Text shown:
October 17, 2012 9:51 am

BHP chief warns of end to record prices

  • Share
  • Print
  • Clip
  • Gift Article
  • Comments

The chief executive of BHP Billiton has warned there will be no return to the record commodity prices enjoyed by the industry over the past decade.

Speaking at the Brisbane Mining Club on Wednesday, Marius Kloppers said the “supply shortage” driven by China’s rapid economic growth had now largely been filled and prices would return to long-term levels.

“What this means is that the record prices we experienced over the past decade, driven by the ‘demand shock’, will not be there to support returns over the next 10 years,” he said.

“What we can instead expect is demand growth at more predictable and sustainable levels and more moderated pricing.”

Mr Kloppers said the challenge facing the industry in this new environment would be to improve productivity and hold down costs.

His comments came as the world’s biggest resources company by market value reported record production from its petroleum division, underlining the growing importance of its oil and gas business.

In the three months to the end of September, BHP said daily output averaged 666,000 barrels of oil equivalent, boosted by the return to production of two rigs in the Gulf of Mexico that had been shut for repairs and by strong performance of its US shale gas assets.

BHP on Wednesday also reported strong figures from its Australian coking coal operations, where production increased by 10 per cent to 8.9m tonnes over the previous quarter.

But the performance of the company’s iron ore division was less impressive.

Production of iron ore from its mines in the Pilbara region of Western Australia slipped to 43.4m tonnes for the quarter, from 44.7m tonnes in the prior quarter. However, BHP said it remained on track to lift production of the key steelmaking ingredient by 5 per cent to 183m tonnes in the year to June 2013.

Short problem: Extract the passage of the BHP article from "His comments came" to "and gas business.", copying it word for word.

Information provided:

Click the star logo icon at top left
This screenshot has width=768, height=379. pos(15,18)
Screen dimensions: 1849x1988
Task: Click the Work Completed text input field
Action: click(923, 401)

Exercise solution:
His comments came as the world’s biggest resources company by market value reported record production from its petroleum division, underlining the growing importance of its oil and gas business.